Preliminary findings released by the NTSB show that the door panel that fell off midair had no bolts installed on the door plug.
This isn’t the first time Boeing 737 MAX jets have been scrutinized. Former Boeing employees have spoken publicly against the planes, with one former senior manager saying in an interview that he’d never fly in a MAX airplane because of the pressure employees faced to finish building the jets. A previous version of the Boeing 737 MAX plane was grounded in 2019 after being involved in two crashes that killed 346 people in Indonesia and Ethiopia.
Airplane Door Lawsuits
Two types of complaints are commonly filed after an incident like the Alaska Airlines flight: class action lawsuits and individual product liability lawsuits. In a class action lawsuit, a group of people (known as the class) are represented by one or more plaintiffs and collectively sue an entity for the harm it caused. For example, the Rhode Island treasurer filed a class action lawsuit against The Boeing Company last week, saying in a statement that the “disregard for safety displayed in these series of events involving Boeing aircrafts are deeply concerning.” Another class action lawsuit was filed against Boeing in mid-January after the door plug failure in Washington. In a class action lawsuit, the settlement is divided among all members, with lead plaintiffs sometimes receiving more than other class members.
In contrast, an individual product liability lawsuit allows a plaintiff’s case to be heard independently. Individual lawsuits are often combined into multidistrict litigation and heard in the same federal court by one judge to streamline proceedings, known as mass tort. But even when a case becomes part of a mass tort, a plaintiff still has the opportunity for their own outcome. Mass tort and class action lawsuits are sometimes used interchangeably, but they aren’t the same. Whether it makes more sense to proceed as part of a class action lawsuit or to file an individual claim depends on the unique nature of your situation and the damages you’ve sustained due to the other party’s negligence.
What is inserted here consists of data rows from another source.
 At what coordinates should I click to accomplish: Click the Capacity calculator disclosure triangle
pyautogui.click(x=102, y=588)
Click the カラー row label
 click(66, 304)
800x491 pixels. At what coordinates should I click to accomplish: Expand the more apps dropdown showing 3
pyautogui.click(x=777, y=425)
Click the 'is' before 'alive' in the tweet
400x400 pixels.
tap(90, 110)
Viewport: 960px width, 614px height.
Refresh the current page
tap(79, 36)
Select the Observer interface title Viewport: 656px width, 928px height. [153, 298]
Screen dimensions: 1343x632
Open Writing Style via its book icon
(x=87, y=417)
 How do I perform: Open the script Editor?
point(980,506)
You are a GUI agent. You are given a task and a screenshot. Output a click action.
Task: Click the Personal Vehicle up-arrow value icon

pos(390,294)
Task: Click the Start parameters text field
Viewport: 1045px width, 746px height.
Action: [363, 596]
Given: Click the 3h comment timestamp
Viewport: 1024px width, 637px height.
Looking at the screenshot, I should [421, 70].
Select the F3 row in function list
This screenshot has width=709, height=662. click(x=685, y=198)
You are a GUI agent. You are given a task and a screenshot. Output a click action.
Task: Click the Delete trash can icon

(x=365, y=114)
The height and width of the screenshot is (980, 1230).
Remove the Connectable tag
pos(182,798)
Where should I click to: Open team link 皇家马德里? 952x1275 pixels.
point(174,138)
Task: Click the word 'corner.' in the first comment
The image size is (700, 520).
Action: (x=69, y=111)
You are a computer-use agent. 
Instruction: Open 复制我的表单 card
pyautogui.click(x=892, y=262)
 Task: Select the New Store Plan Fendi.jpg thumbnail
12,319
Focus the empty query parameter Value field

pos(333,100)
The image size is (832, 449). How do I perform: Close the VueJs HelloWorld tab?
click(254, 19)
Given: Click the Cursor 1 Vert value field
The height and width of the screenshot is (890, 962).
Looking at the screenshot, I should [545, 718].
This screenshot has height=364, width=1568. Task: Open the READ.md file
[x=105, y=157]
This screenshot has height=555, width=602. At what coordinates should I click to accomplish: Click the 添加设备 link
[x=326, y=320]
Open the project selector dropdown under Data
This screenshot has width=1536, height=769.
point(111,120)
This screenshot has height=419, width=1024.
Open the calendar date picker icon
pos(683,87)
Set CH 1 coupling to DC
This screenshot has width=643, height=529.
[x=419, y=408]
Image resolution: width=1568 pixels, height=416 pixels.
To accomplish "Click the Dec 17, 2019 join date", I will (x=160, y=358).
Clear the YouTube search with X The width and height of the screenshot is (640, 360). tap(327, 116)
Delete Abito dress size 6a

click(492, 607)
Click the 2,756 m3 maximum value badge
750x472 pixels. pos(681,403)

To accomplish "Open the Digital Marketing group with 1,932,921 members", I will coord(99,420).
When you board an airplane, you expect to reach your destination safely. While some in-flight disasters are truly unavoidable, there’s evidence that Boeing and Alaska Airlines may have had reason to know about the potential for a door plug failure. Alaska Airlines Flight 1282 passengers have legal choices to consider. They can sue Boeing and Alaska Airlines for any emotional distress faced during and after the door plug incident. A qualified attorney experienced with similar cases can help airline incident victims discuss their best course of action and the optimal way forward. Whether deciding to file an individual claim or join a class action lawsuit, there are options to recover damages.